Debbie Smith said she was in the right place at the right time when a former deputy clerk quit and she applied for the position.
Lois Trimble had already worked in banking and in the school system. She was looking for a job after she moved to Richmond in 1984 and a friend recommended that she apply at the clerk’s office.
For both, those applications led to long careers at the Clark Circuit Clerk’s Office.
Thursday, both Smith and Trimble retired with a total of 66 years of experience in the clerk’s office — 37 and a half for Smith and 24 and a half for Trimble.
“It’s like losing a member of the family,” Clark Circuit Clerk Paula Joslin said during a reception Thursday at Holly Rood. “We spend more time with (each other) than our families. We’ve been through a lot with each other personally and we’ll miss them.”
Trimble said she was hired to work in the circuit division handling civil cases, and that’s where she stayed. She said she was asked several times if she wanted to do something else within the office, but she always declined because she was happy doing the work.
There was change, as the judges came and went. Through her years, Trimble counted only five circuit judges, including the current judges Jean Chenault Logue and William Clouse.

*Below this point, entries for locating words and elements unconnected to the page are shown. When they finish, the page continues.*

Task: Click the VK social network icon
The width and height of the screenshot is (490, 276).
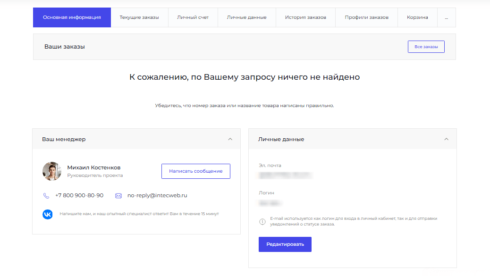Action: coord(48,214)
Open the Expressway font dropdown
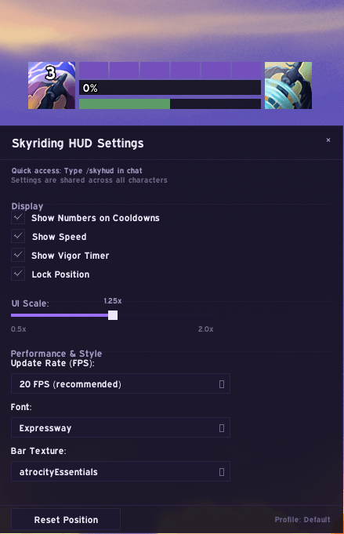This screenshot has width=344, height=534. pyautogui.click(x=121, y=427)
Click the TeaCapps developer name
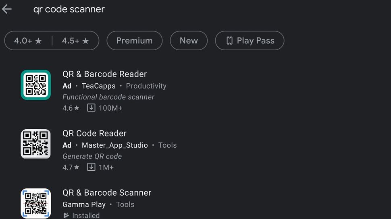The image size is (391, 219). pos(98,86)
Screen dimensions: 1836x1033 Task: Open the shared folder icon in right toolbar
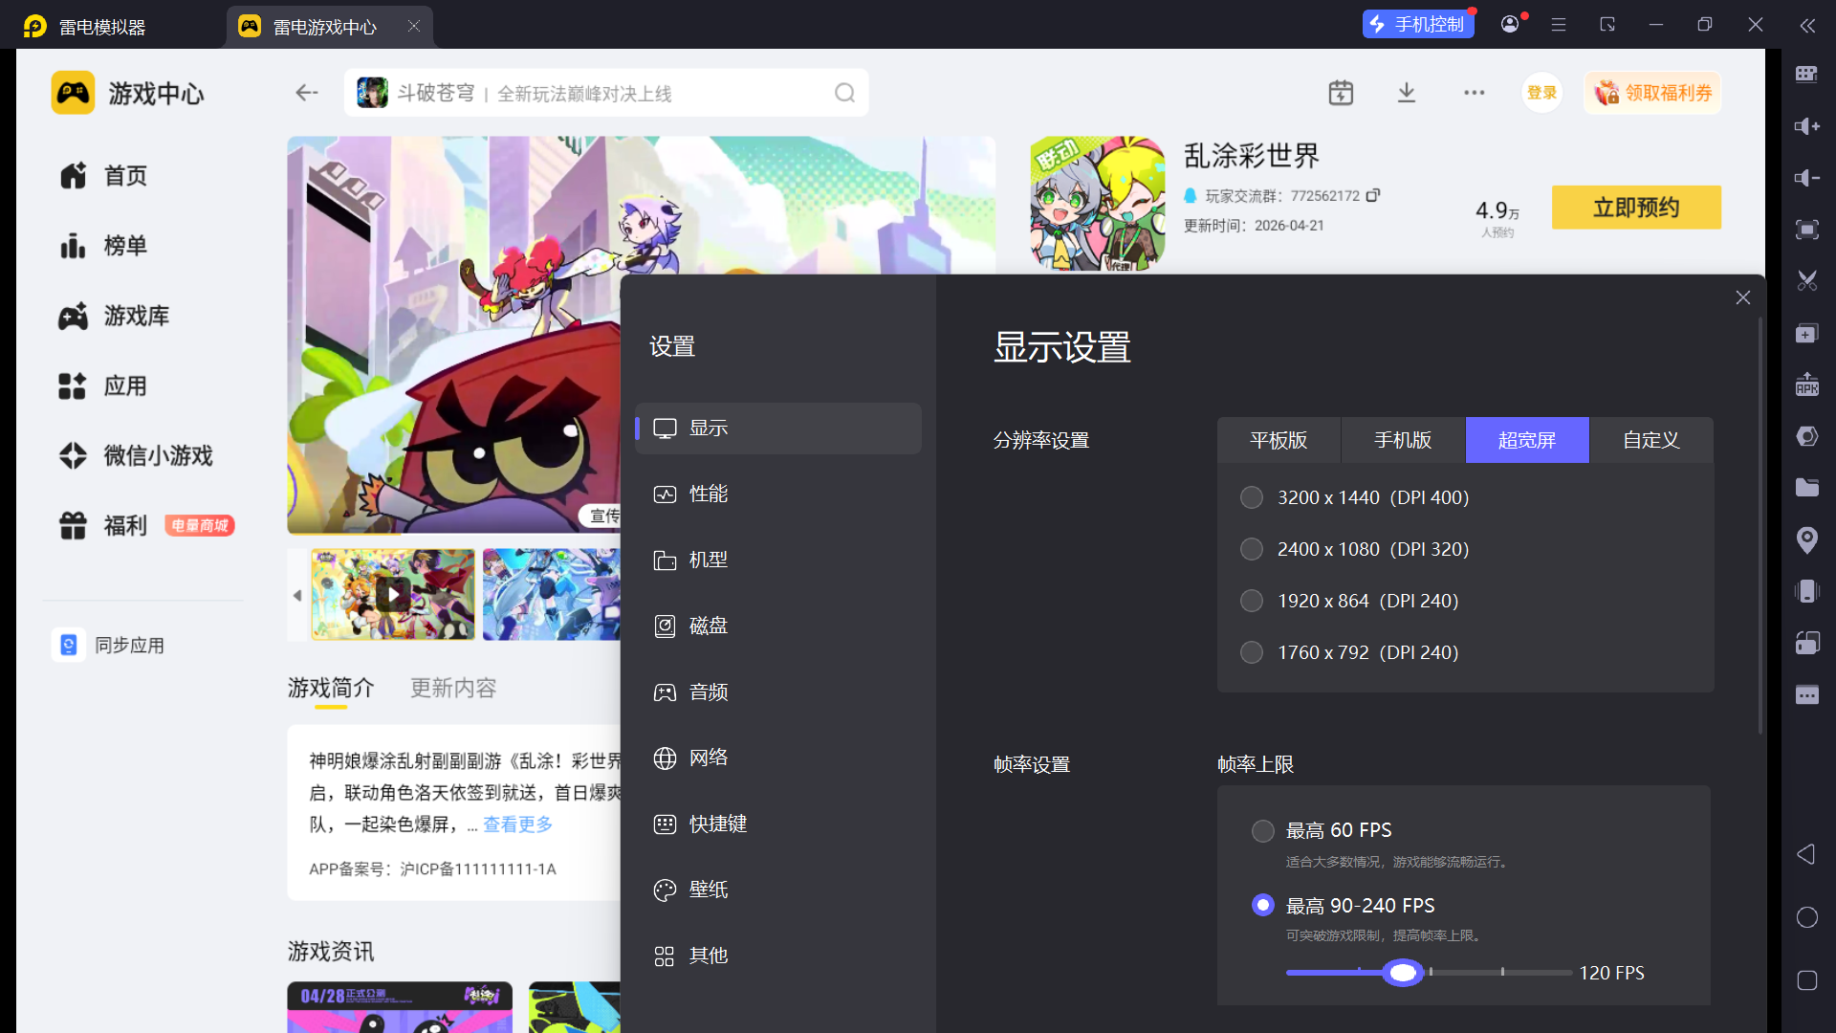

In contrast, Smith couldn’t count definitively now many judges she worked with. There were more than a dozen, including police judges and county judges plus many district judges. Through those years, there were only three county attorneys: Bob Rose, Gardner Wagers and Brian Thomas, she said.
Smith wound up specializing in criminal matters in district court, though it was not where she began in 1978.
“In the beginning, we all did a little of everything,” Smith said. “Then we specialized a little bit after a while.”
One of the biggest changes came in 1978 when the city and county courts merged and became district court, which handles misdemeanor criminal cases, those involving juveniles, probates and small claims cases. Smith and then deputy circuit clerk Paula Joslin were two of the original four deputies.
That change happened state-wide, but Smith said Clark County was usually one of the first to try any new program that came along.
“We were always the ones developing for new programs,” Smith said. “Our office was the pilot.”
The other big change came in 1989 when computers entered the office. Prior to that, Joslin said they relied on carbon paper and one copier, which was located in another office of the courthouse.
“When I¿first went to work in 1984, we typed on a typewriter (and prepared everything) in duplicate,” Trimble said. “It’s made the work a lot easier.”
Computers were the start as other technological changes came through the years including better and better recording systems in the court rooms. They recently added document scanners and projectors in the circuit courtroom.
While technology helps, much of the job is about working with people. That can be both the most stressful and the most rewarding parts of the job, Trimble said.
“When there’s people who need help and there’s nothing you can do for them” it gets frustrating, she said.
Both said they are excited to find out what retirement holds. For Smith, that means more time with her family and enjoying retirement.
Trimble said she has no definite plans.
“I’m excited. I think I’m ready for it,” she told one person during the reception Thursday.